Наверное, то был выходной день, пустой, тягомотный, когда не хочется сидеть дома - надо же реализовать свободу - и на улице делать нечего. Талый снег, лужи, уже не замерзающие, но подернутые какой-то шершавой корочкой, способной выдержать на себе умятую в плоский круг консервную банку, которой гоняли зимой в факе; серые бороды сосулек лишены блеска, солнца нет, и тусклое бесцветное небо лежит прямо на крышах; иногда по водосточным трубам с грохотом рушится наледь, ноги промокли, знобко, занять себя нечем, а упорно не идешь домой, надеясь невесть на что.
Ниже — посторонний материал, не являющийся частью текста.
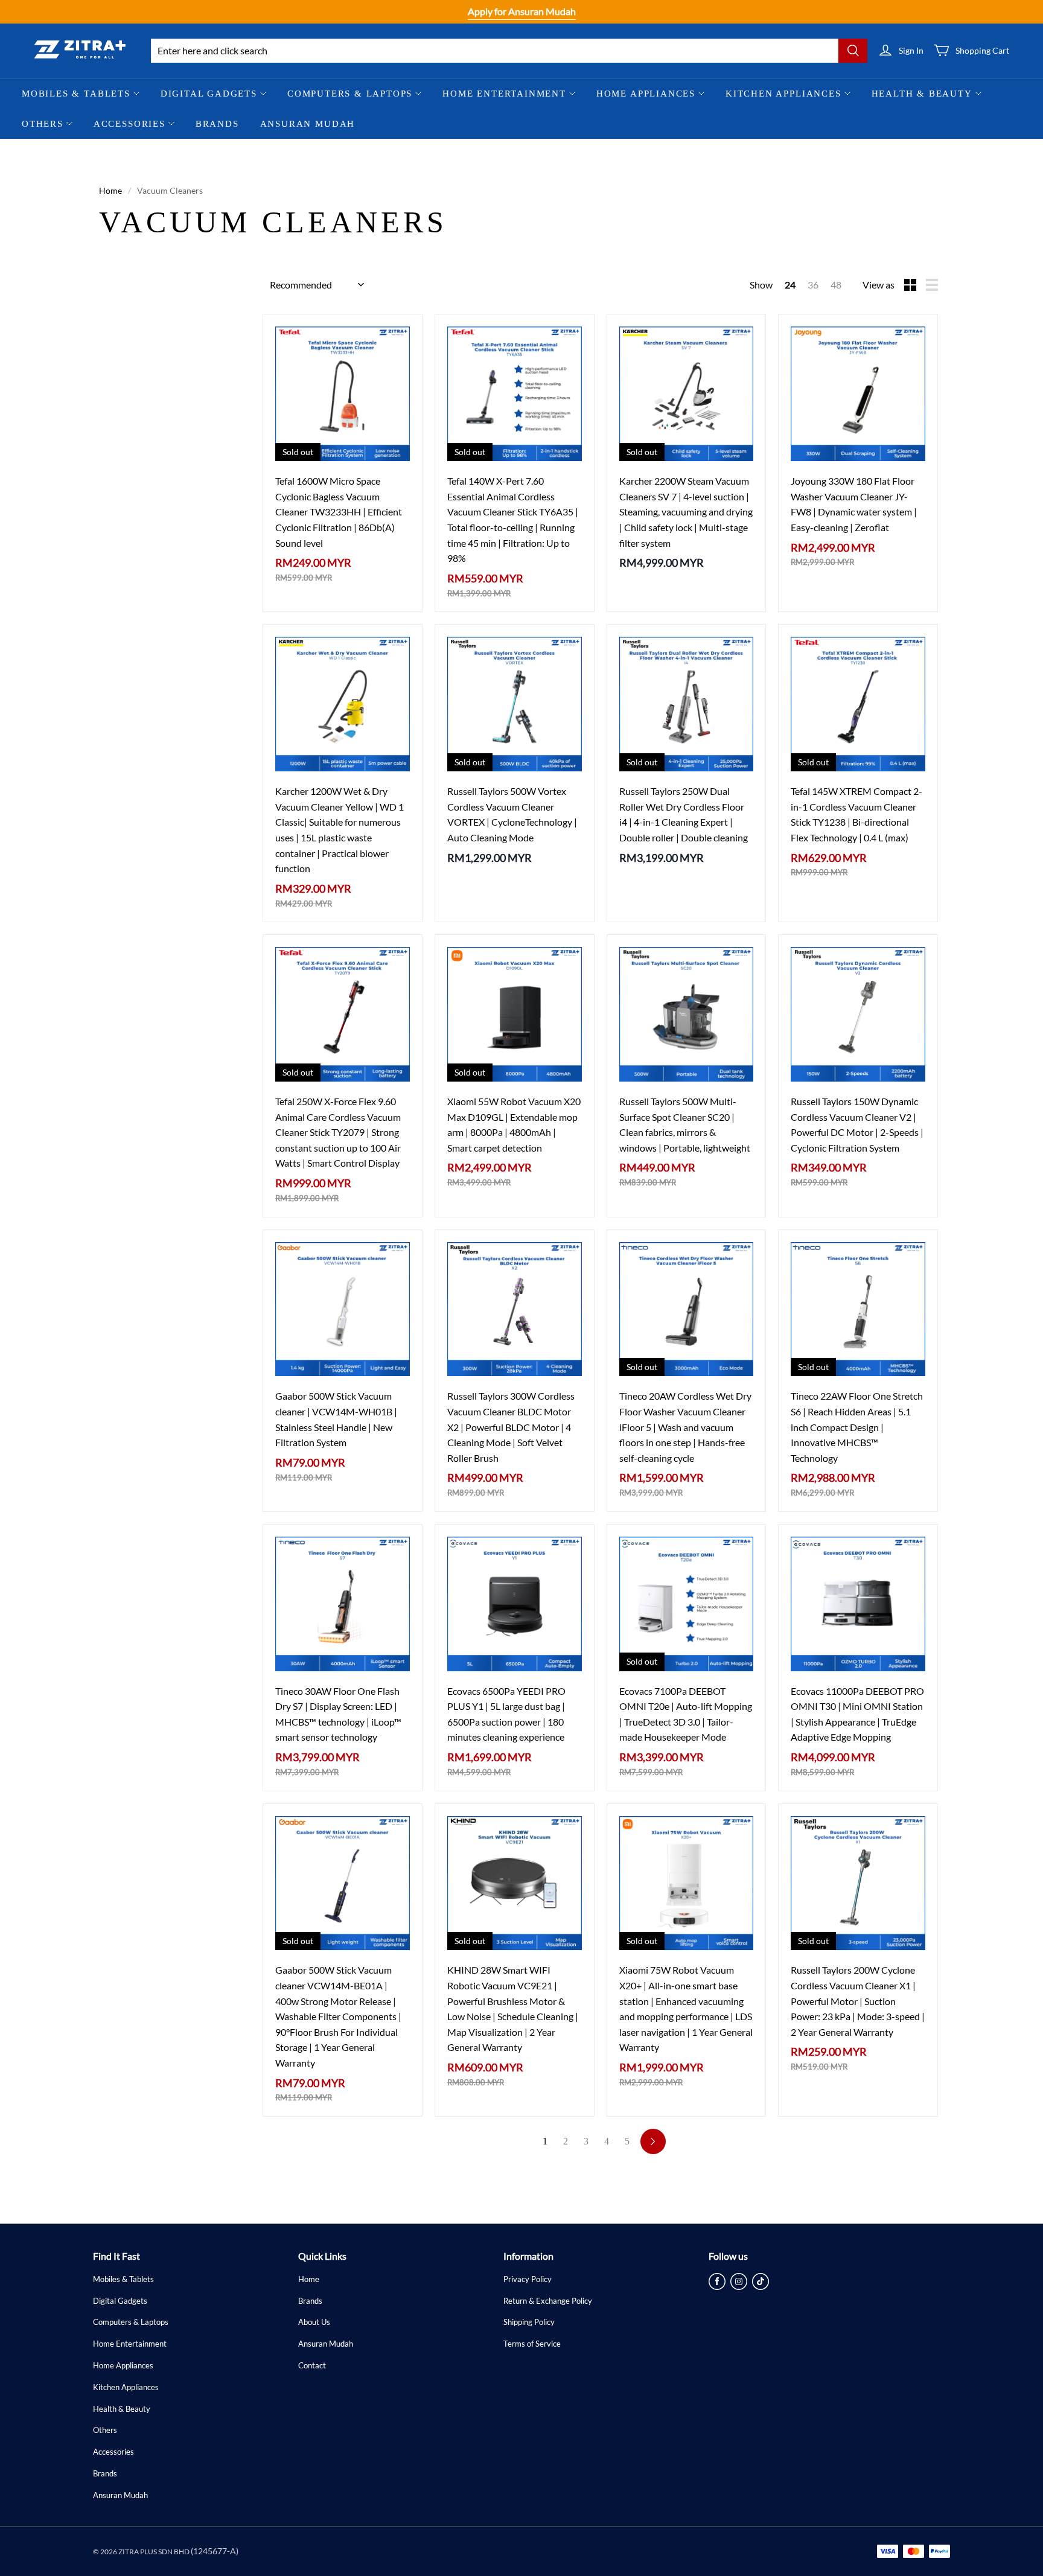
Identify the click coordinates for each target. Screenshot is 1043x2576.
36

Мы слонялись по двору, то соединяясь в группы, то рассеиваясь для персонального наблюдения за битюгом, выкладывающим ядреные дымящиеся шары, или вороной у пожарной лестницы, полирующей нос о перекладину, или еще за чем-то столь же содержательным. И в течение всего этого неприбранного, тягомотного и не отпускающего от себя дня Женька Мельников настырно придирался ко мне. То ли на него погода действовала, то ли он тоже перешел в другой возраст и хотел получить по старым долгам. В нем не было импульсивности Курицы, который наскакивал на врага, никак не подготовив атаку словесно. Даже самые тупые и темные ребята никогда не начинали драку, не обменявшись традиционным: "А фигли?", "Да не фига. А фигли ты?", "Да не фига!", все время меняя интонацию, как мастеровые у Достоевского, сумевшие провести захватывающую беседу с помощью одного-единственного слова. Те, что поразвитее и поумнее, успевали вылить на противника ушат упреков и оскорблений, что психологически правильно, ибо это деморализует. Но Женька цеплялся ко мне как-то не по делу, и мне легко было парировать его придирки без ответных обид. Похоже, он сам не мог толком разогреться. Но в близости ранних мартовских сумерек (иды марта наступили, но не прошли) он нащупал тему, которая меня задела и смутила. "Тебя нянечка в ванне моет?" - спросил он громко, чтобы все слышали. Вероня действительно купала меня, значит, мне было не больше двенадцати лет, в тринадцать пришли первые содрогания пола, а с ними стыдливость - золотое детство кончилось.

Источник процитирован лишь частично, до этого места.